The word "Equifrilibrium" was allegedly from Equi ("I am the Way of Equality"), Frili ("I am the Truth of Fraternity"), and Brium ("I am the Life of Liberty and the Master of Equifrilibricum"). It referred to his "divine" persona. "Equifrilibricum" (with a 'c'), on the other hand, was his "material" identity. All of these terms are not actually Latin, though they appear to be and are claimed to be Latin by FFA members.

Moncado claims to be the "third" reincarnation of Christ through José Rizal, representing both the "political" (Rizal) and the "spiritual" (Christ). He claims that the FFA members would be among the chosen few who would be saved at the Apocalypse.

All FFA members joining the organization underwent "spiritual" initiation. They were introduced to specially-constructed prayers with instructions on what time of day they could be performed. They were also encouraged to fast for as long and as frequently as they can on a voluntary basis. Certain members can also choose to become "spiritual" members, by studying under Reyes. Unlike the other regular "material" members, "spiritual" members practiced celibacy, did not cut their hair (including beards), and practiced a vegetarian and raw diet (meat and fish are forbidden).
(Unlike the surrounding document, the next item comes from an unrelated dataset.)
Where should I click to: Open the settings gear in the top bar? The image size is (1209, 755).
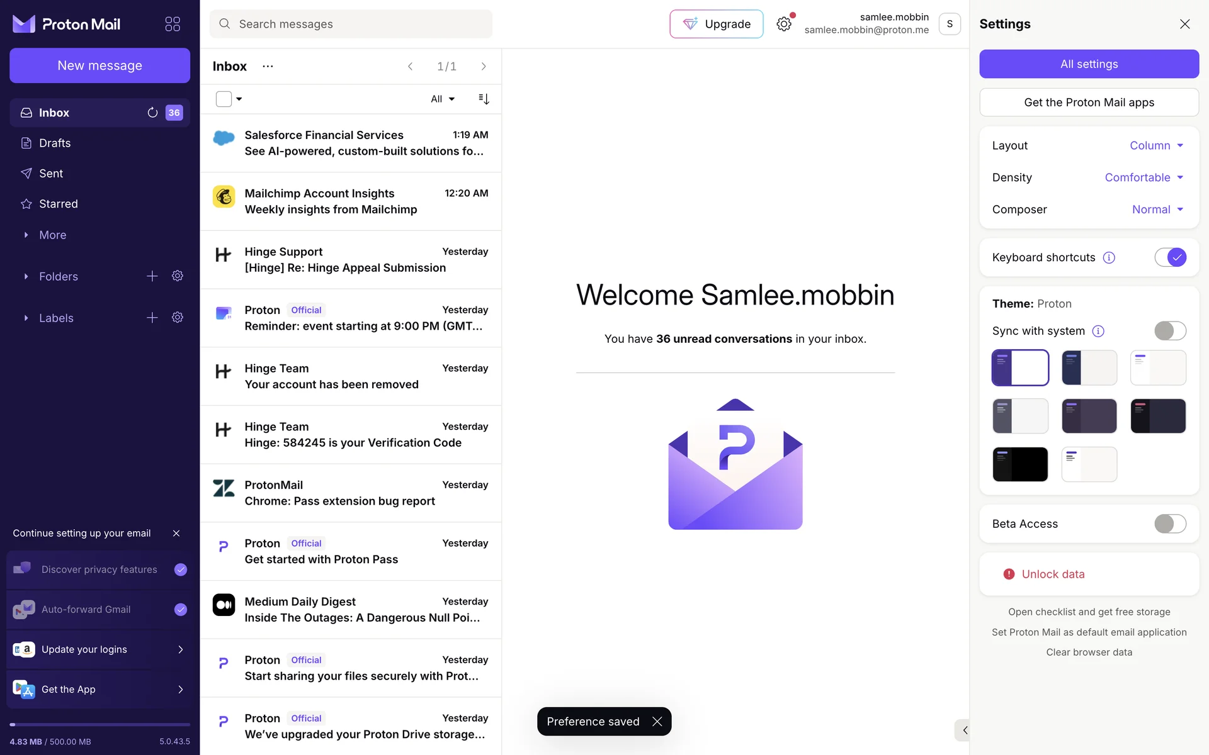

Modern Moncadistas still follow these tenets, now simplified into three rules: 1) You should not cut your hair; 2) You should not hurt your fellow; and 3) You should not eat meat. They also do not drink alcohol or smoke cigarettes. However, younger members of the organization are abandoning some of these tenets. In particular, cooked food is now allowed in most cases.

==Criticism==
The FFA (and the succeeding Moncadista movement) is commonly characterized as a cult, even during Moncado's lifetime. It was also often criticized by the Filipino-American community for misrepresenting the image of Filipinos, as well as for exploiting Sakadas with "fakery". The first of such criticisms were published in 1930 in Los Angeles, in a pamphlet written by a Filipino government scholar (pensionado) Primo E. Quevado.

Another prominent early critic was the Filipino-American Methodist minister Nicolas C. Dizon, who published his criticism in Honolulu in 1931. Dizon characterized the FFA as "unethical" in promoting superstitious beliefs and practices.

FFA members were also often directly ridiculed by other Filipino-Americans. Despite this, the increasing ridicule and criticism against the FFA only reinforced the members' belief in the "Messianic" nature of the movement and the "Christ-like" image of Moncado. FFA preachers who were subjected to public ridicule were instructed to remain peaceful and avoid fighting back, accepting it as a form of "persecution".

Modern Moncadistas are also often derisively called "Bungkagistas", a portmanteau of bungkag (literally "disordered", in the context of "confused") and "Moncadista".